TASK TO COMPLETE: If a line in the data below holds the word "toolbar", copy it.

Stored data
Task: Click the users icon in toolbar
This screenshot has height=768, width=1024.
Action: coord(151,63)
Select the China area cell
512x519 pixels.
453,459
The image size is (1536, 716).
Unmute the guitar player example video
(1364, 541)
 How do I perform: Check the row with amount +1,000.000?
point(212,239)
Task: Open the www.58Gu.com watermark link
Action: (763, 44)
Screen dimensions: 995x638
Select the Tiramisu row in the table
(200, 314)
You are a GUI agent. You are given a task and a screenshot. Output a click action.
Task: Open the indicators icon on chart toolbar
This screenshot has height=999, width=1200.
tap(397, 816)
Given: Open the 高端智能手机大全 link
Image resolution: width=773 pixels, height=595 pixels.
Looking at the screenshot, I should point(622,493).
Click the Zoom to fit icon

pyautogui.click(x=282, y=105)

ANSWER TO THE PROBLEM:
Task: Click the users icon in toolbar
Task: Open the indicators icon on chart toolbar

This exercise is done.